Ann Shelton is one of New Zealand’s leading artists. Her practice predominantly comprises large-scale, hyper-real photographic artworks. Operating where documentary and conceptual photography meet, her works interrogate our collective histories and cultural memories, with a particular interest in the role of archival collections and the social, political and historical contexts that inform readings of place. Shelton’s most recent research is manifest though plant-based photographic constructions engaging plant, gender focused, and anthropogenic narratives or histories, in particular the intersection of these histories with human knowledge systems and/or with feminisms. For Shelton making photographs comes with a complex potential agency and set of overwhelming ethical and moral margins that are at the heart of the medium’s difficult ontology.

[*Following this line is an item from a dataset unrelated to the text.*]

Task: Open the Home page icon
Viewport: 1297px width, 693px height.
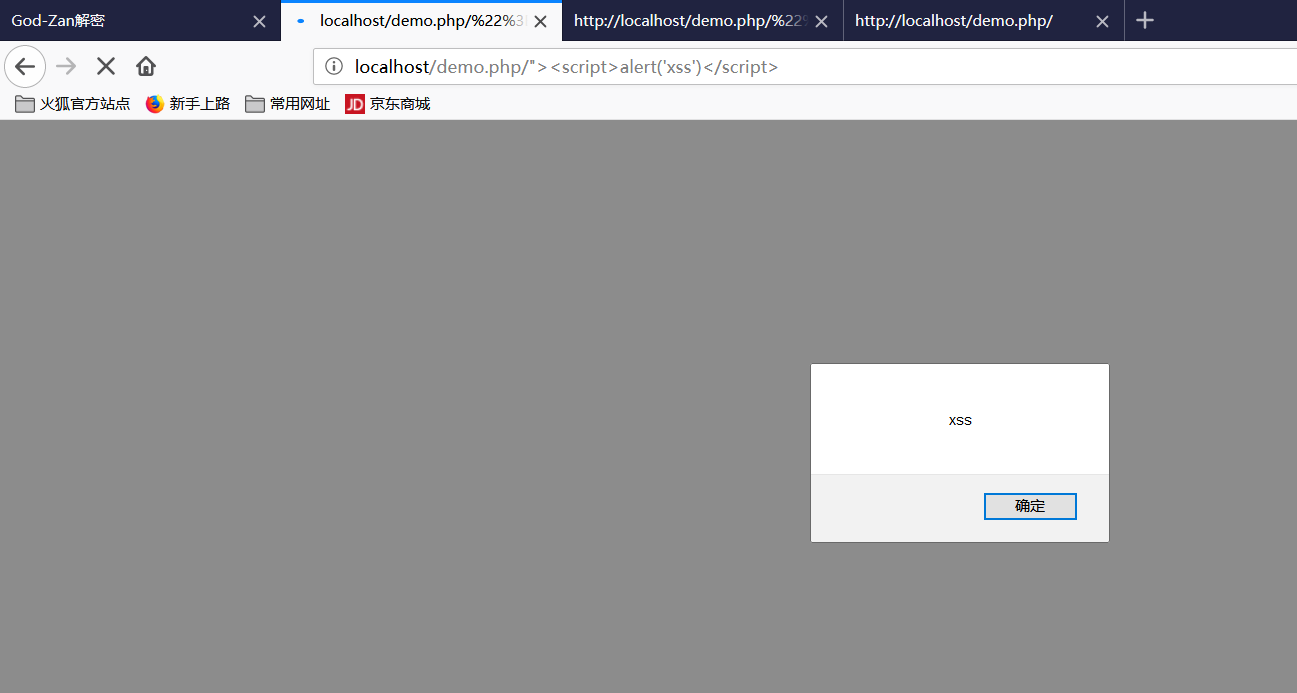Action: (x=146, y=67)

Combining photography, performance, doubling, spoken, textual and printed matter to open up what can be critiqued as the seamless, closed and singular nature of photographic objects, she employs these interventions in an attempt to question and to complicate the singular status of photographic meaning, rendering her images more mobile, multiple, insecure and stammering.

 

Ann Shelton (b. 1967, Timaru, New Zealand) lives and works in Wellington, New Zealand. She received her MFA from the University of British Columbia, Vancouver, Canada. Her most recent museum survey, titled Dark Matter, was curated by Zara Stanhope for Auckland Art Gallery Toi o Tāmaki in November 2016 and toured to Christchurch Art Gallery Te Puna o Waiwhetū in December 2017. A catalogue also accompanied the exhibition. She is represented by Denny Dimin Gallery in the United States, and her most recent body of work, titled jane says, has been exhibited at twelve galleries and institutions worldwide and the accompanying performance, The physical garden, has been performed a further eleven times. Her work has been extensively written about and reviewed in publications including Hyperallergic, Journal of New Zealand & Pacific Studies, artnet news, The Art Newspaper, Galerie Magazine, and The Evergreen Review. Her works are included in public and private collections throughout New Zealand and in the US. She is Honorary Research Fellow in Photography at Whiti o Rehua, School of Art, Massey University, Te Kunenga ki Pūrehuroa.